Touch routing example

Touch routing illustration

When routing multiple keys, make TKline lengths from each TouchPad to the MCU touch pins as equal as possible. In practice, traces contribute parasitic capacitance; differing trace lengths can cause inconsistent sensed capacitance across keys.

Ideal touch pad layout

Ideal layout

Keep channel traces for individual TouchPads spaced well apart and away from other components and traces, especially high-frequency communication lines such as I2C, SPI, or UART. If crossing is unavoidable, route the two signals perpendicular to each other and avoid parallel routing.

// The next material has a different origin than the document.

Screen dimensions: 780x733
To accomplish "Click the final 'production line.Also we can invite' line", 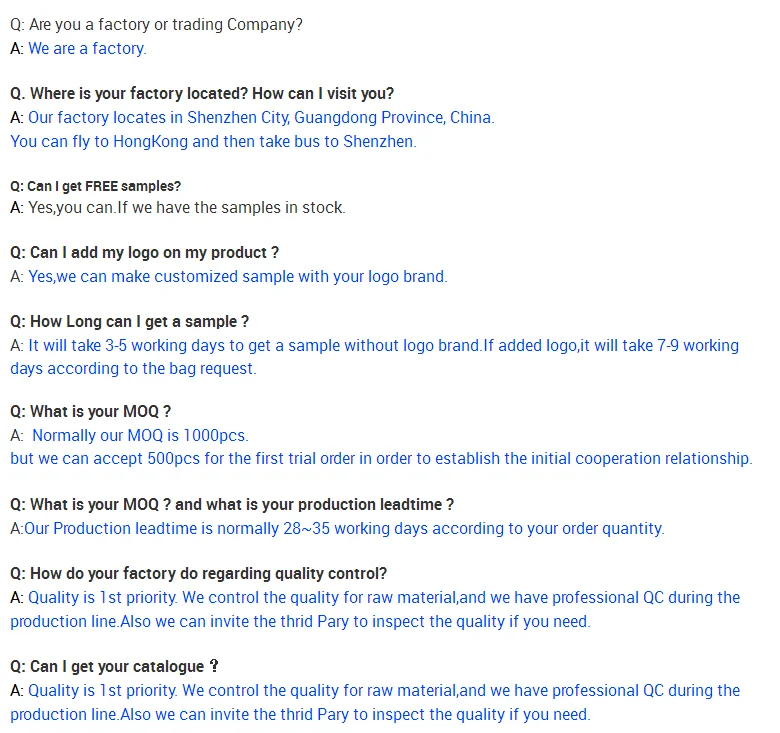I will 300,715.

Touch channel traces and communication traces on different layers

Handling of touch channel traces and communication traces on different layers

TouchPad design

TouchPads can be implemented using external copper foil, metal pieces, springs, conductive foam, or similar materials. For PCB copper foil, common shapes are square, circular, or custom light shapes. Typical TouchPad area ranges from 8 mm × 8 mm to 15 mm × 15 mm; required area varies with panel thickness. If a hole is cut in the TouchPad or an LED is placed, increase the TouchPad area.

Panel thickness versus touch pad area

Panel thickness versus touch pad area

Ground pour

If there are no major interference sources on the front or back of the touch area, and the board is separated from other power boards by more than 5 mm, the back side can omit a ground pour.

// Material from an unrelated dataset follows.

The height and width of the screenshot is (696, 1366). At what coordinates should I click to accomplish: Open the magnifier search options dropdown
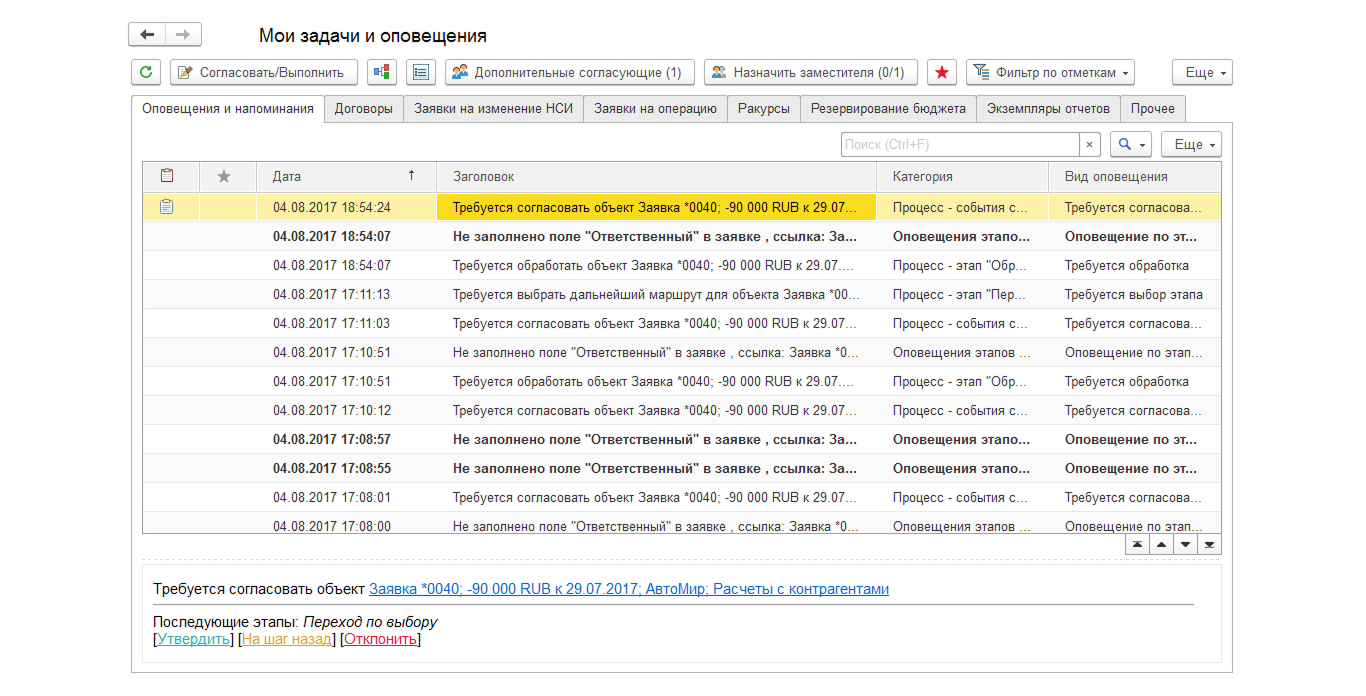(1131, 145)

If performing ground pour, to minimize parasitic capacitance, apply about 40% pour on the touch key layer (touch key layer grid size = 24 mil, track width = 8 mil) and 60%–80% pour on non-touch layers (grid size = 14 mil, track width = 8 mil), as shown below.

Top and bottom ground pour illustration

Illustration of top-layer and bottom-layer ground pour for keys

 

AiP8F32XX product overview

Internal block diagram

AiP8F32XX internal block diagram

AiP8F3208

AiP8F3216 and AiP8F3216E

AiP8F3264

 

Summary

Capacitive touch keys are widely used. The AiP8F32XX MCU family provides many touch ports suitable for multi-key touch scenarios and integrates peripherals such as AD, LED, LCD, I2C, SPI, and UART, offering broad functionality for various applications.